Le frottis-truck propose des soins gynécologiques aux femmes dans le besoin
Comme le rappelle l’association ADSF (Association pour le développement de la santé des femmes) sur son site internet, les femmes en situation de précarité sont plus vulnérables que les hommes : elles « renoncent aux soins pour des raisons économiques ; le peu de moyens financiers restants étant réservé aux enfants », elles subissent plus de violences que les hommes, ce qui provoque « honte, culpabilité et exclusion de la vie sociale » et « les aspects spécifiques concernant la fonction de reproduction sont souvent oubliés des programmes d’aides existants ». C’est pourquoi l’association a mis en place le « frottis-truck » qui va à la rencontre de ces femmes précaires et leur offre des consultations de gynécologie gratuites et les soins spécifiques dont elles ont besoin.
« La rue, c’est douloureux pour le corps et la tête »
L’association ADSF a créé son « truck » en 2014 et sillonne depuis l’Île-de-France à la rencontre des femmes précaires dans la rue, les bidonvilles, les bois fréquentés par les prostituées, les points de rencontre de SDF, les hôtels sociaux... Grâce à ce camion aménagé en cabinet de gynécologie, les femmes peuvent avoir accès aux soins dont elles ont besoin.
Une femme de 28 ans venue de Côte d’Ivoire raconte son enfer dans les rues de Paris, entre errance et mauvaises rencontres. « La journée, je marchais et je pleurais.
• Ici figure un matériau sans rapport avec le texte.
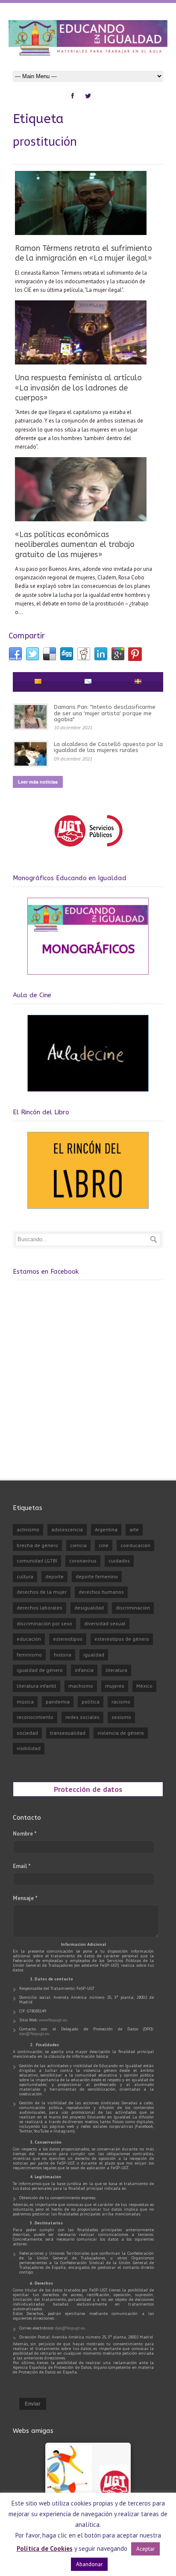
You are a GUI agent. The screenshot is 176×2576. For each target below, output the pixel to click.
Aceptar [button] (145, 2549)
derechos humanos (101, 1592)
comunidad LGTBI (37, 1560)
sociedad (27, 1733)
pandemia (58, 1701)
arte (134, 1529)
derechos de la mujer (42, 1592)
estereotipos (67, 1639)
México (144, 1686)
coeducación (135, 1545)
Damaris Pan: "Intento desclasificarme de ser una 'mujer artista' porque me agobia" (104, 713)
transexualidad (67, 1733)
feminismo (29, 1654)
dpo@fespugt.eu (34, 2033)
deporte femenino (97, 1576)
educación (29, 1639)
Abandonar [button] (89, 2564)
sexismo (121, 1717)
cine (104, 1545)
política (91, 1701)
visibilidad (29, 1748)
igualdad (93, 1654)
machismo (80, 1686)
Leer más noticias (38, 781)
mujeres (114, 1686)
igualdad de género (40, 1670)
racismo (120, 1701)
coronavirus (83, 1560)
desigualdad (89, 1607)
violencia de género (120, 1733)
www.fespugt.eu (53, 2020)
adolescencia (67, 1529)
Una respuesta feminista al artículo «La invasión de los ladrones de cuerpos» (78, 387)
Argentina (106, 1529)
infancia (84, 1670)
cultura (25, 1576)
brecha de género (37, 1545)
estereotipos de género (121, 1639)
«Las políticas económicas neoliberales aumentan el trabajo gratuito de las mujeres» (75, 544)
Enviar (33, 2404)
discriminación (133, 1607)
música (25, 1701)
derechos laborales (39, 1607)
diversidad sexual (105, 1623)
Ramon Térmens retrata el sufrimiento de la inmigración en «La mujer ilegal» (83, 253)
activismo (28, 1529)
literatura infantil (36, 1686)
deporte (54, 1576)
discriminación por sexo (44, 1623)
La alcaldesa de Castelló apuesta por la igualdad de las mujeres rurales (108, 747)
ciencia (78, 1545)
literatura (116, 1670)
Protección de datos (88, 1789)
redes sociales (82, 1717)
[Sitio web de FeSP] (88, 850)
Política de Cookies (45, 2548)
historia (62, 1654)
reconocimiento (35, 1717)
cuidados (119, 1560)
Mais personne ne me voyait, j’avais l’impression que je n’existais pas », raconte-t-elle. Elle dormait dans les gares et les stations de métro en choisissant « celles où les hommes ne vont pas » pour ne pas être victime de violence et d’abus sexuels. C’est dans une halte de jour pour les femmes sans-abri à proximité de la gare de Lyon qu’elle a rencontré l’association.
Elle explique au journaliste de l’AFP que ce jour-là elle avait ses règles. « Avant, je rentrais dans les w.c. publics pour prendre du papier toilette et me protéger. Quand ils m’ont donné un kit d’hygiène avec du dentifrice, des lingettes, des serviettes hygiéniques, je me suis effondrée », se souvient la jeune femme qui est toujours suivie par l’association et est hébergée dans un centre du SAMU Social.
« Renouer en douceur avec l’examen médical »
Julia Eid, responsable médicale de l’association et sage-femme de métier, explique la mission du « frottis-truck » : « L’objectif c’est de rapprocher des femmes très éloignées du soin vers la consultation et, in fine, essayer de les réconcilier un peu avec leur corps »
Au « frottis-truck », les femmes peuvent faire cet examen médical pour s’assurer de la santé de leur col de l’utérus. Cet examen qui n’est généralement pas une partie de plaisir pour les femmes est dans ce cas un « premier pas » pour « renouer en douceur avec l’examen médical ».
Selon Nadège Passereau, déléguée générale de l’association, « on oublie trop souvent dans la prise en charge des plus précaires que les femmes ont des besoins spécifiques, pas uniquement au moment où elles peuvent avoir des enfants, mais toute leur vie » : contraception, protections hygiéniques, accès à l’IVG… sont des particularités liées à la féminité auxquelles on ne pense pas forcément lorsque l’on souhaite aider les personnes dans la précarité. Et force est de constater, au vu des chiffres de l’association, que c’est une réelle nécessité : « 95 % des femmes accompagnées par l’association ont connu des violences, 11 % étaient enceintes, et 60 % n’avaient pas de suivi gynécologique depuis plus d’un an, dont 92 % des femmes vivant dans la rue ».
« Quand leur urgence au quotidien c’est manger, se protéger, avoir un toit, elles mettent de côté leur santé, leur propre corps et l’état se dégrade ».
Mme Passereau aimerait que des « frottis-truck » ou des consultations gynécologiques gratuites pour les femmes soient mises en place d’en d’autres grandes villes où les besoins sont importants comme à Lille et à Marseille.
Ouverture de la Cité des Dames au 1er décembre 2018
Le prochain grand projet de l’association c’est l’ouverture au 1er décembre prochain d’une Cité des Dames à Paris, en partenariat avec l’Armée du Salut. Ce centre d’accueil et de soin de 250 m2, dédié aux femmes en grande précarité, sera ouvert 24 h sur 24 et 7 jours sur 7. Il est situé rue Chevaleret dans le 13e arrondissement de Paris.
« L’accueil libre et inconditionnel est un principe fondamental », déclarent les responsables du projet. Les femmes pourront même y venir « avec leur chien ou leur animal ».